Monday, March 17, 2008

Playstation 3 games overview.

What are the Playstation 3 games like at the moment? The short answer is - still not good enough.

The troubles appear to lie in multi-format games and the fact the XBox can still be deemed the better console to work with. While this leads to things like the vertical tearing I mentioned in TimeShift or the occasional slideshow frame rate of The Orange Box sometimes the quality of a product can be seen in the little things that you don't even realise are there.

The Playstation 3 has a number of nifty little widgets that an owner might not even see, pop in a disc and not have it autoplay and it should change the background wallpaper and even play some appropriate music, the same goes for the cache data the game might save to the hard drive and even the savegame files.

Let's start with Resistance: Fall of Man a PS3 only title, it change the wallpaper... and that's it, not impressed.
Same goes for Ratchet and Clank from the same studio.
TimeShift also changes the wallpaper, but also plays some music. Well some might call it music it's a short weapon tone that's very badly looped and all the save files are just title screen icons.
The Orange Box is better, wallpaper change and the theme music from Episode 2 which I could just listen to by itself. The cache data does the same thing, the save files have a in-game snapshot of when it was saved except for the quick-saves, which features only the Half-Life lamda symbol. Now if I mention that QuickSaves are a PS3 only feature of this multi-console game...
Onto the best - Heavenly Sword another PS3 only title and it does things in style, background change, title music, and a video icon playing the trailer for the game on both disc and cache data.

Harry Potter and the Order of the Phoenix and The Simpsons Game reveal their real roots in that they use no cached data at all with everything being streamed off the disc. Now considering the XBox360 houses a 12x DVD player meaning you get a 132 Mbit/s throughput whereas Sony have a 2x Blu-ray player with a 76 Mbit/s throughput; this means data access and thus loading is slower. This seems odd when you consider the default hard-drive in the PS3 has a 336 Mbit/s throughput.

So why not use the hard-drive? Because the game was designed to run on consoles that don't have one and the programmers obviously couldn't be bothered to change it.

And that's the state of play at the moment, the games just aren't using the full capacity of the PS3 compared to the XBox360. This may have to do with the programming environment, but can also be laid at the feet that the PS3 is simply younger then it's competitor.

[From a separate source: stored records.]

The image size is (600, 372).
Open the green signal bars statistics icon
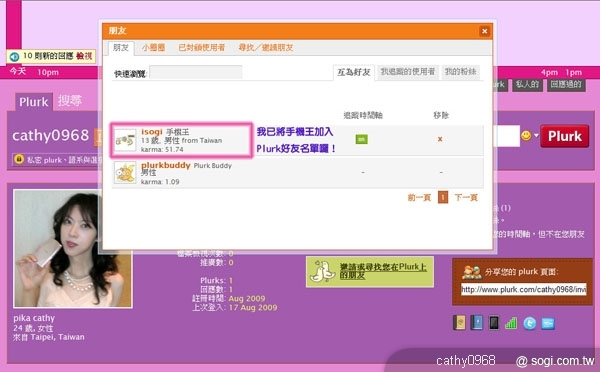pyautogui.click(x=511, y=323)
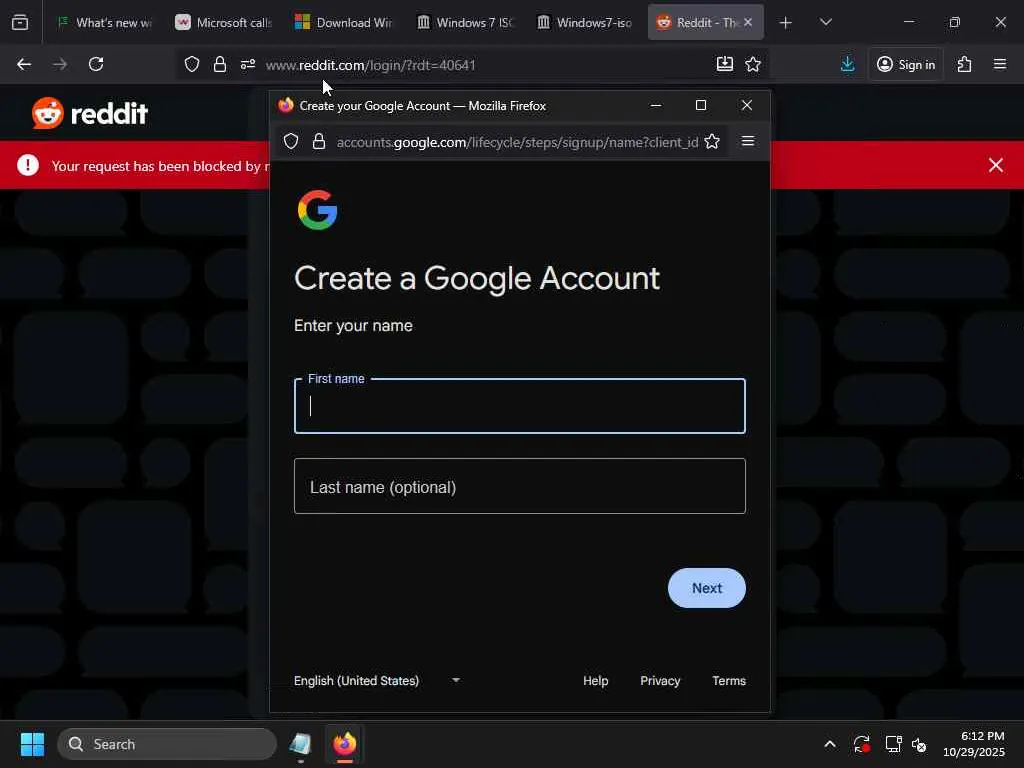Open List all tabs chevron
This screenshot has width=1024, height=768.
(x=825, y=22)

However this might be changing with the forthcoming release of Gran Turismo 5 Prologue, which is tempting even me a person who hates race games.

6 comments:

Anonymous said...

I will be purchasing my PS3 when GTA4 comes out! If fact, I don't call it a PlayStation anymore, to me, it's a GTA-Player.

Anonymous said...

...I can almost smell a Double Barreled with Cheese burger from Burger Shot right now...

Anonymous said...

That's like calling my iAudio an MP3 player… ;-)

FlipC said...

Ah but GTA4 was designed for the Xbox360 with the PS3 version essentially being a port, and the Xbox version will have extra downloadable content.

Two comments going around are that the delay in release was caused by tech tweaks for the PS3 (bad), and that it was getting more difficult to expand on games because you either limit your base by insisting the buyers have a hard drive or write the games without being able to use them.

Anonymous said...

So you recommend the Xbox360 for GTA4! OK, I'm open to new experiences. I'll get an Xbox.

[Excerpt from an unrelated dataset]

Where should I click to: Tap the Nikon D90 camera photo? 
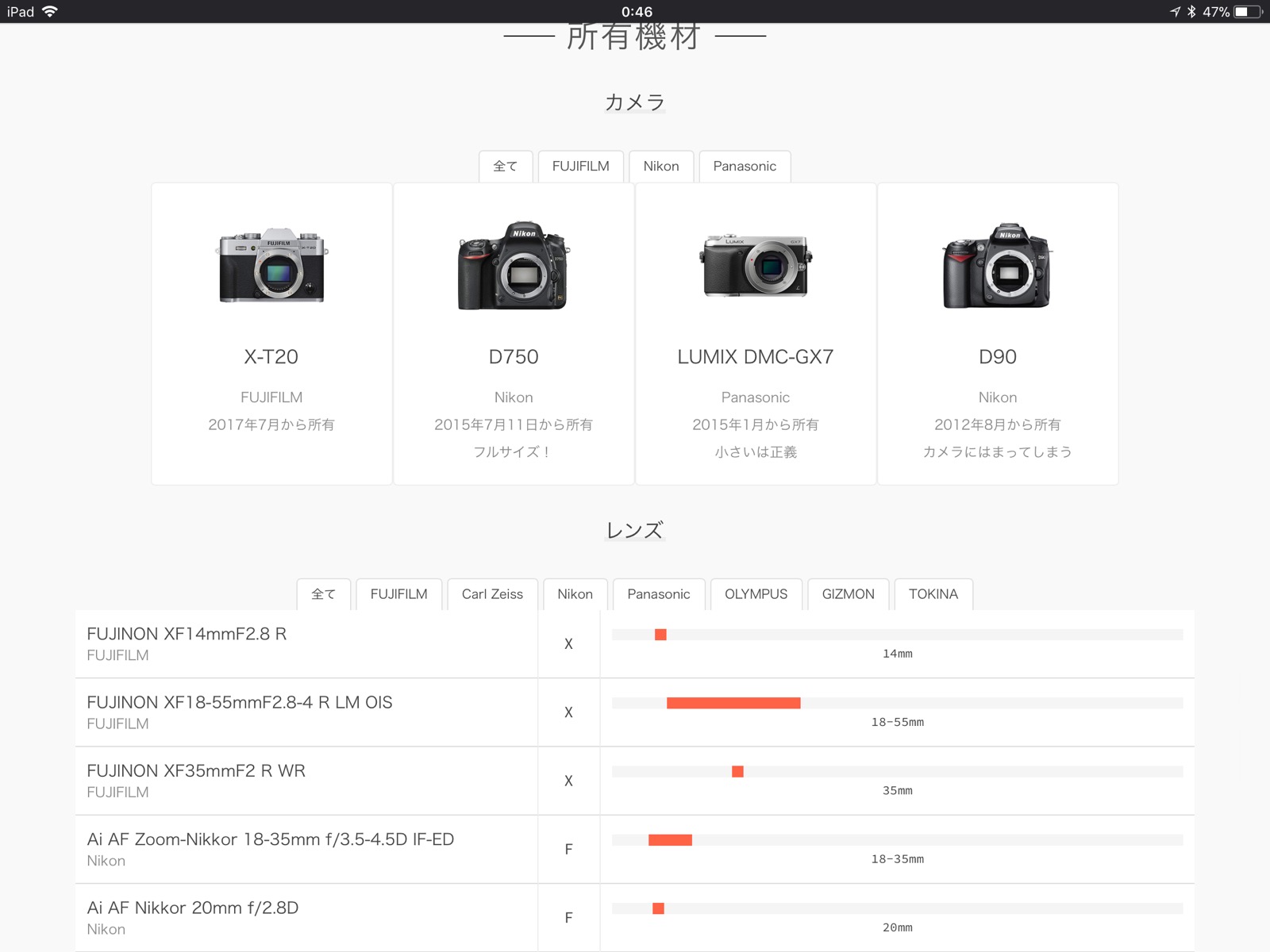[997, 266]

The only problem is if the kids get a Disney blu-ray at Christmas. I've heard that Father Chirstmas has already stocked up on them.

FlipC said...

Depends how much you want the downloadable content, but the price for the Elite is £260 with the cheapest PS3 at £39 more and that's without the HDMI cable and headset and a 120Gb HD over a 40Gb one.

If you've not got a batch of old PS2 games or if you have and your old console isn't getting creaky (as mine was) then the XBox is looking a good option.

Then again as we know HD-DVD has lost the war against Blu-ray and Microsoft are still not talking about a Blu-ray addition (they want controllable digital distribution to take off instead).

So you can hope they bring one out at a reasonable price, hope that broadband gets to the speed where HD transfers are easily acceptable, or fork out another £200 on a standalone Blu-ray player.

I'd really like to take a stand and say - look this is the great stuff that's coming out on the PS3, but apart from GT5P, LBP, and Home I can't. It all really depends on where it's going to live and what you're going to be doing with it.